(Data for processing Opens)

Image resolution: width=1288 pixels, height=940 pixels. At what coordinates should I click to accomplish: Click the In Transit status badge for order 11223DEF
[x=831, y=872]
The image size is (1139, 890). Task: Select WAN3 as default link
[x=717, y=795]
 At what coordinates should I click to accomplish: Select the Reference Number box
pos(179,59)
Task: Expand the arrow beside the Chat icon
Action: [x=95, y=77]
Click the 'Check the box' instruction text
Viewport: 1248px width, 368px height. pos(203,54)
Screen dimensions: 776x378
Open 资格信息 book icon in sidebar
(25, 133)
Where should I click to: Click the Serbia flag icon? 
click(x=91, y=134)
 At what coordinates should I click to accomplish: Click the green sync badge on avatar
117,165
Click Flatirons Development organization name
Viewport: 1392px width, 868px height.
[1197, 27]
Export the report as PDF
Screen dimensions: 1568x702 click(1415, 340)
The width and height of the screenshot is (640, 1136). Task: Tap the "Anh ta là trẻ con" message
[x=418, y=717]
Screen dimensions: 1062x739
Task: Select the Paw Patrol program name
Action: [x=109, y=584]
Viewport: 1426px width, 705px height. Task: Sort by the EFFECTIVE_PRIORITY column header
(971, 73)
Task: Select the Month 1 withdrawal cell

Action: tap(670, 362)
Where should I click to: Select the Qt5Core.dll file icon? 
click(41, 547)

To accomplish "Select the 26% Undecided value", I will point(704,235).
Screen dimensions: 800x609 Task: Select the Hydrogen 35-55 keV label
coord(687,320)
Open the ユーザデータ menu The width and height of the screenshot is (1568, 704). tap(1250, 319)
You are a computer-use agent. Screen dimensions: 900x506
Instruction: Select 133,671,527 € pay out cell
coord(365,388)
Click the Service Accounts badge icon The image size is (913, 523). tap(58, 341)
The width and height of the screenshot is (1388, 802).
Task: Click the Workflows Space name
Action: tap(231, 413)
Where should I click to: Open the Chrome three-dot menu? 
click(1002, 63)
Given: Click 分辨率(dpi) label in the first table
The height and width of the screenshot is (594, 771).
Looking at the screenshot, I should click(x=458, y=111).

(Data for processing Closes)

Brief:
Print the data in full, with each line exactly as given.

Result:
Image resolution: width=1288 pixels, height=940 pixels. At what coordinates should I click to accomplish: Click the In Transit status badge for order 11223DEF
[x=831, y=872]
The image size is (1139, 890). Task: Select WAN3 as default link
[x=717, y=795]
 At what coordinates should I click to accomplish: Select the Reference Number box
pos(179,59)
Task: Expand the arrow beside the Chat icon
Action: [x=95, y=77]
Click the 'Check the box' instruction text
Viewport: 1248px width, 368px height. pos(203,54)
Screen dimensions: 776x378
Open 资格信息 book icon in sidebar
(25, 133)
Where should I click to: Click the Serbia flag icon? 
click(x=91, y=134)
 At what coordinates should I click to accomplish: Click the green sync badge on avatar
117,165
Click Flatirons Development organization name
Viewport: 1392px width, 868px height.
[1197, 27]
Export the report as PDF
Screen dimensions: 1568x702 click(1415, 340)
The width and height of the screenshot is (640, 1136). Task: Tap the "Anh ta là trẻ con" message
[x=418, y=717]
Screen dimensions: 1062x739
Task: Select the Paw Patrol program name
Action: [x=109, y=584]
Viewport: 1426px width, 705px height. Task: Sort by the EFFECTIVE_PRIORITY column header
(971, 73)
Task: Select the Month 1 withdrawal cell

Action: tap(670, 362)
Where should I click to: Select the Qt5Core.dll file icon? 
click(41, 547)

To accomplish "Select the 26% Undecided value", I will point(704,235).
Screen dimensions: 800x609 Task: Select the Hydrogen 35-55 keV label
coord(687,320)
Open the ユーザデータ menu The width and height of the screenshot is (1568, 704). tap(1250, 319)
You are a computer-use agent. Screen dimensions: 900x506
Instruction: Select 133,671,527 € pay out cell
coord(365,388)
Click the Service Accounts badge icon The image size is (913, 523). tap(58, 341)
The width and height of the screenshot is (1388, 802).
Task: Click the Workflows Space name
Action: tap(231, 413)
Where should I click to: Open the Chrome three-dot menu? 
click(1002, 63)
Given: Click 分辨率(dpi) label in the first table
The height and width of the screenshot is (594, 771).
Looking at the screenshot, I should click(x=458, y=111).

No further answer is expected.